**Seçilmiş bölüm**:
◇ ◇ ◇ ◇ ◇ ◇ ◇
3194 sayılı İmar Kanununun
42. maddesinin ikinci fıkrasına 25/3/2020
tarihli ve 7226 sayılı Kanun’un 39. maddesiyle ç bendi eklenmiştir.
Maddeye göre;
“ç) Bu fıkra uyarınca idari para cezası verilmesini
gerektiren aykırılığa konu alan ile bu alanın bulunduğu arsa veya arazinin
emlak vergisine esas asgari metrekare birim değerinin çarpımı ile bulunan bedel
kadar idari para cezası yukarıdaki bentlere göre verilen para cezalarına ayrıca
ilave edilir. Bu fıkraya göre verilen idari para cezasının ilgilisine
tebliğinden itibaren bir ay içinde aykırılığın giderilmesi ve yapının mevzuata
uygun hale getirilmesi halinde bu bent uyarınca ilave edilen para cezası tahsil
edilmez.”
Bu değişiklik ile 42. Madde uyarınca hesaplanan imar para
cezalarına ilave ceza hesaplanması imkanı getirilerek ikinci bir cezalandırma
yöntemi belirlenmiştir. Maddede sayılan kriterler cezanın hesabında yetmezmiş
gibi “aykırılığa
konu alan ile bu alanın bulunduğu arsa veya arazinin emlak vergisine esas
asgari metrekare birim değerinin çarpımı ile bulunan bedel kadar” para cezası
verilmesi öngörülmektedir. Hem ölçülülük ilkesine hem de aynı suç nedeniyle iki
kez ceza verilemeyeceği kuralına aykırı olan bu maddenin iptali gerekirken
Yüksek Mahkeme iptal istemini reddetmiştir. Belediyelerin de İmar Kanunu 32 ve
42. Maddeleri ne kadar objektif (?) uyguladıkları dikkate alındığında, kuralın
cezalandırma amacı dışında belediyelere gelir getirme amacını taşıdığını
söylemek zor olmayacaktır.
İzmir 2.
İdare Mahkemesince itiraz
konusu kural kapsamında ilave edilmesi öngörülen idari para cezasının ekonomik
etki ve sonuçları itibarıyla ölçülülük ilkesine aykırı olduğu, kuralın
ulaşılmak istenen amaç bakımından gerekli ve orantılı olmadığı, idari para
cezasının taşınmazın emlak vergisi değeri esas alınarak hesaplanmasının aynı
yapıları inşa eden ve bu sebeple aynı durumda olan kişiler için farklı
sonuçların doğmasına sebep olacağı, aykırılığın giderilmesi için tanınan bir
aylık sürenin yeterli olmadığı, yıkım işlemlerinin bir aylık süre içinde
tamamlanamaması hâlinde idari para cezasının tahsili bakımından keyfi
uygulamaların doğabileceği, imara aykırı yapı için yapı ruhsatı alınması
suretiyle de hukuka aykırılığın ortadan kaldırılmasının mümkün olduğu, kural
uyarınca belirlenen ilave idari para cezası yönünden muhataplığın hangi aşamada
ve durumda sona ermiş sayılacağının belirsiz olduğu belirtilerek kuralın Anayasa’nın 2., 10. ve 35. maddelerine aykırı olduğu ileri sürülmüş, Anayasa
Mahkemesi ise kuralı Anayasaya aykırı görmemiştir.
◇ ◇ ◇ ◇ ◇ ◇ ◇
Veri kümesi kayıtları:
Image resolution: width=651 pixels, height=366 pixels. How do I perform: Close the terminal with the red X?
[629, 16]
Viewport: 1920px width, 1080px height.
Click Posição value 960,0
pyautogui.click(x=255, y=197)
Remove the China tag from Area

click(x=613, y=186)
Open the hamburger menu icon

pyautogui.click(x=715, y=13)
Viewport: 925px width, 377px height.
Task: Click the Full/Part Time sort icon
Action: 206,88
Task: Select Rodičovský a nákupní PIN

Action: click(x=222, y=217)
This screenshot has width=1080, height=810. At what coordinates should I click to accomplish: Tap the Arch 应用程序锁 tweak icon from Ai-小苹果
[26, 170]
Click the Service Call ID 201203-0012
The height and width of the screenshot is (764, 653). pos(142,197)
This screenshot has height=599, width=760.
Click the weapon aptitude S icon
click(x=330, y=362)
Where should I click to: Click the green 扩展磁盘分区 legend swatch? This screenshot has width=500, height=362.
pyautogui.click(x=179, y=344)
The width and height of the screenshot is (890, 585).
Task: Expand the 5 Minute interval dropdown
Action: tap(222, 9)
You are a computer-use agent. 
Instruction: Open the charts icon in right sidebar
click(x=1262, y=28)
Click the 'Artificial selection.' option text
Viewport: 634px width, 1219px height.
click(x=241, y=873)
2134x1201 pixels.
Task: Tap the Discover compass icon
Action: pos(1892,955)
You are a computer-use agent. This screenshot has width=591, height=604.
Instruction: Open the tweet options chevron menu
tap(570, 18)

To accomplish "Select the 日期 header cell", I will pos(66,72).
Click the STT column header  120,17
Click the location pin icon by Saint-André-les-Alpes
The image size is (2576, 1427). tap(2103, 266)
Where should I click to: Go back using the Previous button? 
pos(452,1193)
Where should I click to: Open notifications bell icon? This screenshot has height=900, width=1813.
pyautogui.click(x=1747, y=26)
◇ ◇ ◇ ◇ ◇ ◇ ◇
**Kısa alıştırma 1**: İmar para cezası metnindeki "Bu değişiklik ile 42. Madde" sözleriyle başlayan paragrafı, ana bilgilerini koruyarak madde işaretli bir liste hâlinde yeniden yazın.
**Kısa alıştırma 2**:
İmar para cezası metnine göre aşağıdaki soruları yanıtlayın; her yanıtı sorunun harfiyle işaretleyin.
(a) Ç bendi, 3194 sayılı Kanunun 42. maddesine hangi kanunun hangi maddesiyle eklenmiştir?
(b) İdari para cezasının tebliğinden itibaren hangi süre içinde aykırılık giderilirse ilave para cezası tahsil edilmez?
(c) İzmir 2. İdare Mahkemesi, kuralın Anayasa'nın hangi maddelerine aykırı olduğunu ileri sürmüştür?
**Kısa alıştırma 3**: İmar para cezası metnini, gösterilen son cümleden sonra kaldığı yerden sürdürün.
Kayıtların metinle herhangi bir ilgisi yoktur.

**Alıştırma yanıtı 1**:
- Değişiklik, 42. madde uyarınca hesaplanan imar para cezalarına ilave ceza hesaplanmasına imkân tanıyarak ikinci bir cezalandırma yöntemi getirmiştir.
- Ek ceza, aykırılığa konu alan ile bu alanın bulunduğu arsa veya arazinin emlak vergisine esas asgari metrekare birim değerinin çarpımı kadar belirlenmektedir.
- Metne göre madde hem ölçülülük ilkesine hem de aynı suç nedeniyle iki kez ceza verilemeyeceği kuralına aykırıdır ve iptali gerekirken Yüksek Mahkeme iptal istemini reddetmiştir.
- Belediyelerin İmar Kanunu'nun 32 ve 42. maddelerini uygulama biçimi dikkate alındığında kuralın, cezalandırma amacı dışında belediyelere gelir getirme amacı taşıdığını söylemek zor olmayacaktır.

**Alıştırma yanıtı 2**:
(a) 25/3/2020 tarihli ve 7226 sayılı Kanun'un 39. maddesiyle eklenmiştir.
(b) Bir ay içinde aykırılık giderilir ve yapı mevzuata uygun hâle getirilirse tahsil edilmez.
(c) Anayasa'nın 2., 10. ve 35. maddelerine aykırı olduğunu ileri sürmüştür.

**Alıştırma yanıtı 3**:
Yüksek Mahkeme kararında önce belirlilik ilkesinden
bahsetmiş, kuralda hangi durumlarda ilave idari para cezasının verileceği, bu
cezanın nasıl belirleneceği ve hangi hâllerde söz konusu cezanın tahsilinden
vazgeçileceği hususlarının herhangi bir tereddüde yer vermeyecek şekilde açık
ve net olarak düzenlendiği gözetildiğinde kuralın belirli ve öngörülebilir
olduğu sonucuna varmıştır.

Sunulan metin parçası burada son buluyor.